What you need to do >> A faithful transcription of all lines below is the expected answer.

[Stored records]
────────────────────

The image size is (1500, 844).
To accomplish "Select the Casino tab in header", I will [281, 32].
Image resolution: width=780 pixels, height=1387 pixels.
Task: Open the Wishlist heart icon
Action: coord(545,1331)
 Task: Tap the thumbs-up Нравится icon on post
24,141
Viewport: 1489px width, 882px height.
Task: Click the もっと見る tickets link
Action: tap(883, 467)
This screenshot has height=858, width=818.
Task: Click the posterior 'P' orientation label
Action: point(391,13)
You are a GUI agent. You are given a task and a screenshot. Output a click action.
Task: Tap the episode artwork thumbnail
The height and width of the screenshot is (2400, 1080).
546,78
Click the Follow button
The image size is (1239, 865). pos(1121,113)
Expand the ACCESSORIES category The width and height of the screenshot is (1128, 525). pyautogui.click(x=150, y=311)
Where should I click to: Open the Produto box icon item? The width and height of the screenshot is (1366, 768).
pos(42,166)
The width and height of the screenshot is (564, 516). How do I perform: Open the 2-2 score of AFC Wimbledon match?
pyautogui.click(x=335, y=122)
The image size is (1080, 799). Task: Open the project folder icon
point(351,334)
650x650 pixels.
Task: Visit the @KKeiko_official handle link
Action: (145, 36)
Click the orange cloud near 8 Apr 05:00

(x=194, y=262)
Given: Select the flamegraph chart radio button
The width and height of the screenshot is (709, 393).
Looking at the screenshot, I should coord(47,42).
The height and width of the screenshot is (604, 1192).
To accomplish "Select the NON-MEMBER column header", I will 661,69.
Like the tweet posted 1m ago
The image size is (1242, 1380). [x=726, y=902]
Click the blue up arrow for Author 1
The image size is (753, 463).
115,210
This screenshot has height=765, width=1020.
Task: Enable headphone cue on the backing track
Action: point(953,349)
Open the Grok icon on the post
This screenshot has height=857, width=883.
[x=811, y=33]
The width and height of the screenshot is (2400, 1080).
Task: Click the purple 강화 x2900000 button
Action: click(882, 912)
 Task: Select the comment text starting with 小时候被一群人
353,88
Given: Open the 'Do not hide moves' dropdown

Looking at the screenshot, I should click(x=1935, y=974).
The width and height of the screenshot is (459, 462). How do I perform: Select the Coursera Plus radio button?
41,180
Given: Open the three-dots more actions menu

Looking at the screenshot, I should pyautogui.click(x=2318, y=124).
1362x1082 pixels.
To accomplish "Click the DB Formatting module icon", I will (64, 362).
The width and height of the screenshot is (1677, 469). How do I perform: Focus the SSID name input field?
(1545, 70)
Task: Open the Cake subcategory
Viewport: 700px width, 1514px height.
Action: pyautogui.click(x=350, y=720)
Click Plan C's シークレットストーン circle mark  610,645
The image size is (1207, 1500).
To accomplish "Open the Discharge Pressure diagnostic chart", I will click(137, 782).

────────────────────

Exercise result >>
The image size is (1500, 844).
To accomplish "Select the Casino tab in header", I will [281, 32].
Image resolution: width=780 pixels, height=1387 pixels.
Task: Open the Wishlist heart icon
Action: coord(545,1331)
 Task: Tap the thumbs-up Нравится icon on post
24,141
Viewport: 1489px width, 882px height.
Task: Click the もっと見る tickets link
Action: tap(883, 467)
This screenshot has height=858, width=818.
Task: Click the posterior 'P' orientation label
Action: point(391,13)
You are a GUI agent. You are given a task and a screenshot. Output a click action.
Task: Tap the episode artwork thumbnail
The height and width of the screenshot is (2400, 1080).
546,78
Click the Follow button
The image size is (1239, 865). pos(1121,113)
Expand the ACCESSORIES category The width and height of the screenshot is (1128, 525). pyautogui.click(x=150, y=311)
Where should I click to: Open the Produto box icon item? The width and height of the screenshot is (1366, 768).
pos(42,166)
The width and height of the screenshot is (564, 516). How do I perform: Open the 2-2 score of AFC Wimbledon match?
pyautogui.click(x=335, y=122)
The image size is (1080, 799). Task: Open the project folder icon
point(351,334)
650x650 pixels.
Task: Visit the @KKeiko_official handle link
Action: (145, 36)
Click the orange cloud near 8 Apr 05:00

(x=194, y=262)
Given: Select the flamegraph chart radio button
The width and height of the screenshot is (709, 393).
Looking at the screenshot, I should coord(47,42).
The height and width of the screenshot is (604, 1192).
To accomplish "Select the NON-MEMBER column header", I will 661,69.
Like the tweet posted 1m ago
The image size is (1242, 1380). [x=726, y=902]
Click the blue up arrow for Author 1
The image size is (753, 463).
115,210
This screenshot has height=765, width=1020.
Task: Enable headphone cue on the backing track
Action: point(953,349)
Open the Grok icon on the post
This screenshot has height=857, width=883.
[x=811, y=33]
The width and height of the screenshot is (2400, 1080).
Task: Click the purple 강화 x2900000 button
Action: click(882, 912)
 Task: Select the comment text starting with 小时候被一群人
353,88
Given: Open the 'Do not hide moves' dropdown

Looking at the screenshot, I should click(x=1935, y=974).
The width and height of the screenshot is (459, 462). How do I perform: Select the Coursera Plus radio button?
41,180
Given: Open the three-dots more actions menu

Looking at the screenshot, I should pyautogui.click(x=2318, y=124).
1362x1082 pixels.
To accomplish "Click the DB Formatting module icon", I will (64, 362).
The width and height of the screenshot is (1677, 469). How do I perform: Focus the SSID name input field?
(1545, 70)
Task: Open the Cake subcategory
Viewport: 700px width, 1514px height.
Action: pyautogui.click(x=350, y=720)
Click Plan C's シークレットストーン circle mark  610,645
The image size is (1207, 1500).
To accomplish "Open the Discharge Pressure diagnostic chart", I will click(137, 782).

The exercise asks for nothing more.